評価:
20世紀フォックス・ホーム・エンターテイメント・ジャパン
(2008-09-03)
"English Breakfast, tastes like Darjeeling"

 アメリカで10月に公開される映画『Nick & Norah's Infinite Playlist(原題)』に、ヴァンパイア・ウィークエンドが書き下ろしの新曲「Ottoman」を提供、映画全体の音楽監督でもあるDEVOのマーク・マザーズバーと共演しているそうです。“ヴァンパイア・ウィークエンドとDEVO”と聞いて、いまいちピンと来なかった人も多いと思いますが、実はこの2組には、意外な共通点がありました。
 もともとDEVOは、マークが自主映画のサントラを制作するために結成したというだけあって、バンドの活動休止後、彼は映画音楽の世界で大きな成功を収めることになりますが、その中でも有名なのが、ウェス・アンダーソン監督とのコラボレーション。デビュー作『アンソニーのハッピー・モーテル』('96)に始まり、『ライフ・アクアティック』('04)に至るまで、4作で音楽を担当しています。
 
 ヴァンパイア・ウィークエンドのフロントマンであるエズラ・コーニグは、そんなウェス・アンダーソン作品のファンであることを公言しており、言われてみれば確かに、ニューヨークを舞台に、かつての天才少年たちの苦悩を描いた『ロイヤル・テネンバウムズ』などは、ヴァンパイア・ウィークエンドの音楽とも共通する部分がありそうです。

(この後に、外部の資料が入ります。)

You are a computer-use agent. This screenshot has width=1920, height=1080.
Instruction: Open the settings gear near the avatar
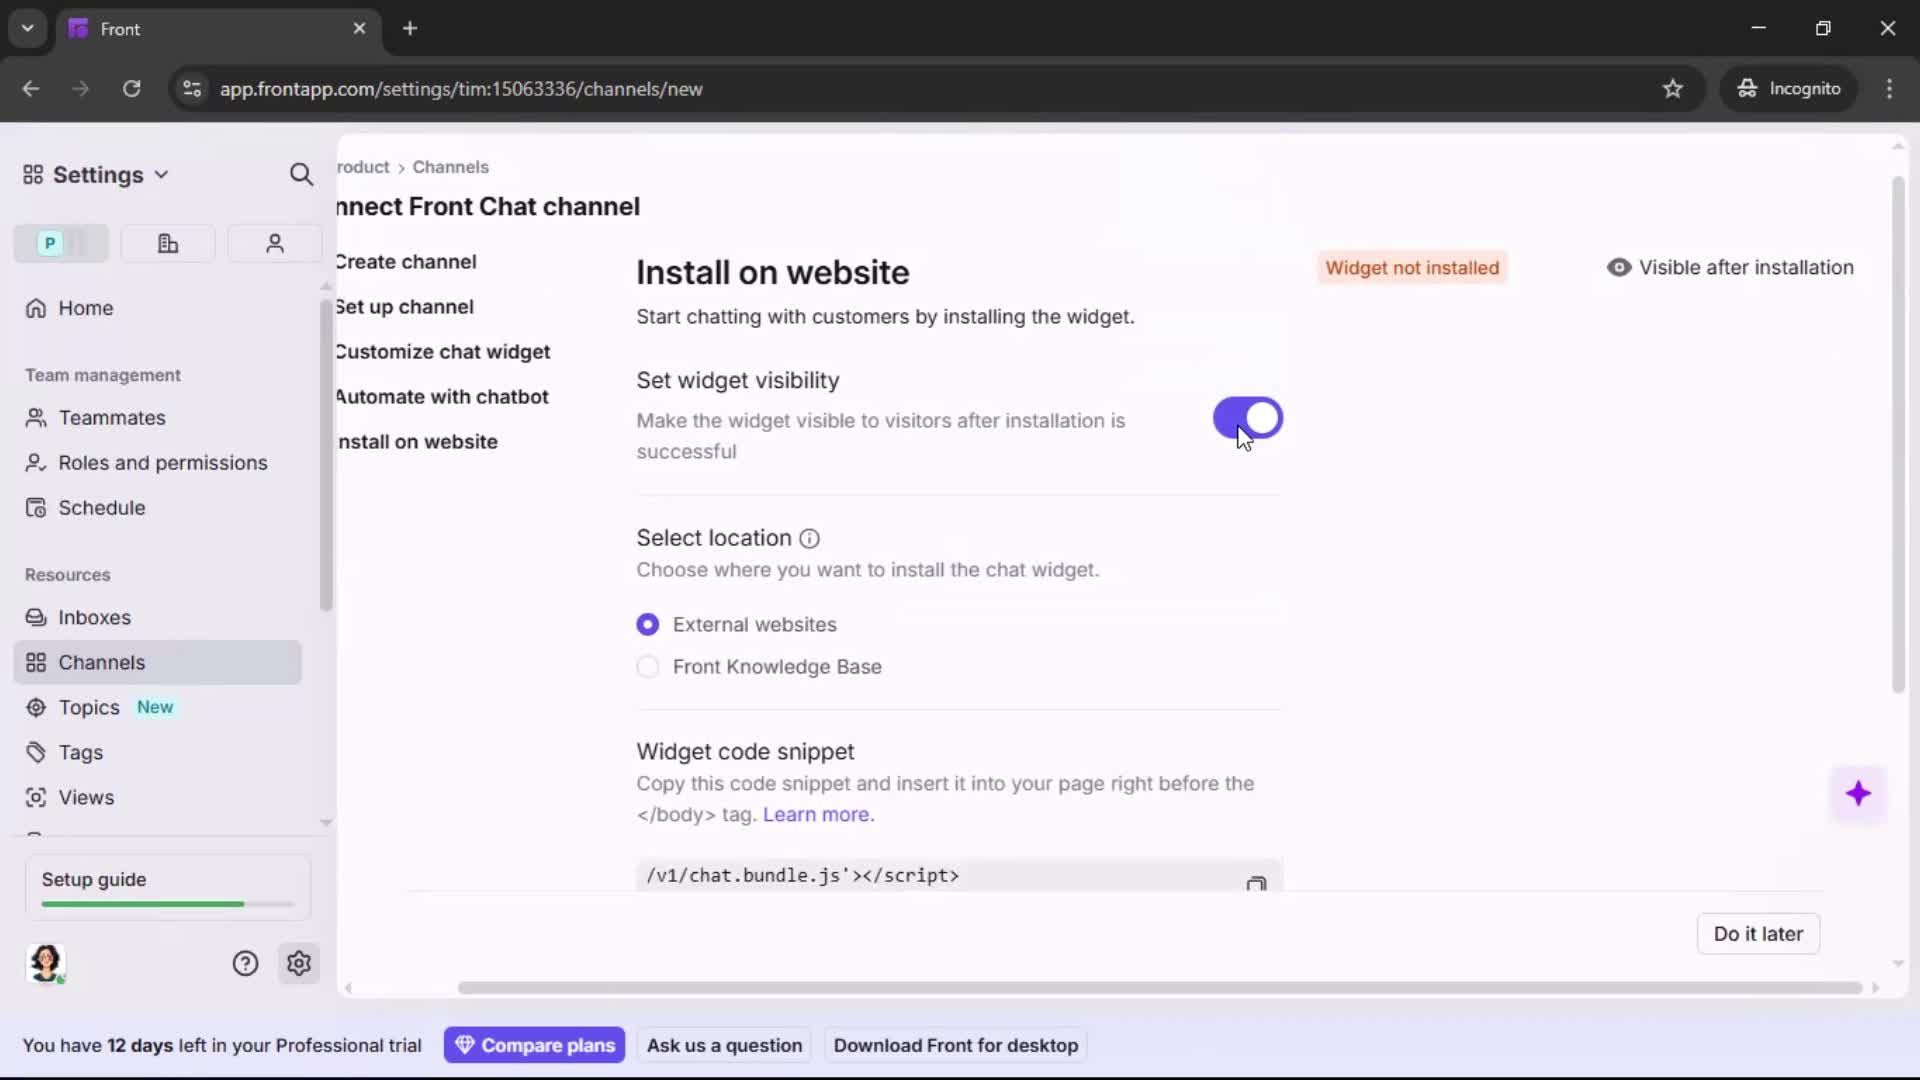[x=299, y=963]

 しかし、ウェス・アンダーソン監督の最新作となるこの『ダージリン急行』には、デビュー以来初めて、マーク・マザーズバーが参加していません。ウェス・アンダーソンの作品には、毎回キンクスの楽曲が使用されていることで有名で、今回も「Strangers」と「This Time Tomorrow」という、よっぽどのファンでないとわからないような曲が効果的に使われているのですが、それ以外の場面では、三人の兄弟がインドへスピリチュアルな旅行をする、というストーリー設定に合わせてか、インド映画の巨匠、サタジット・レイ監督作品のサントラから、音楽を引用しています。

 というわけで、一見ヴァンパイア・ウィークエンドとは無縁な本作ですが、実はエズラ・コーニグは、2005年に単身インド旅行をしており、その時の経験が、彼に西洋と東洋の文化の関係について、考えさせるきっかけを与えてくれたそうです。そういえば、本作にはスーツケースが象徴的に使われているのですが、そのデザインを担当したのは、ルイ・ヴィトンのマーク・ジェイコブス! ご存知の通り、ヴァンパイア・ウィークエンドの代表曲「Cape Cod Kwassa Kwassa」には“ルイ・ヴィトン”というフレーズが登場しますが、偶然にしては出来すぎです。また、本作における演出の特徴として、ハイスピードカメラの使用や、横方向へのパン撮影が挙げられますが、これもまた、ヴァンパイア・ウィークエンドの「Oxford Comma」のPVとそっくり。もっとも、映画の公開時期などを考えると、エズラが『ダージリン急行』にインスパイアされたということはありえないのですが、本作がインドを西洋主観から類型的に描き過ぎだとして批判されている点も含めて、非常に良く似通っています。

 ただし、“イギリスの朝食はダージリンの味”(「One」)といったヴァンパイア・ウィークエンドの歌詞は、むしろそういった異なる文化の関連性を暗示しているのであって、啓蒙的ではあっても、搾取的では無いと思うのですが…。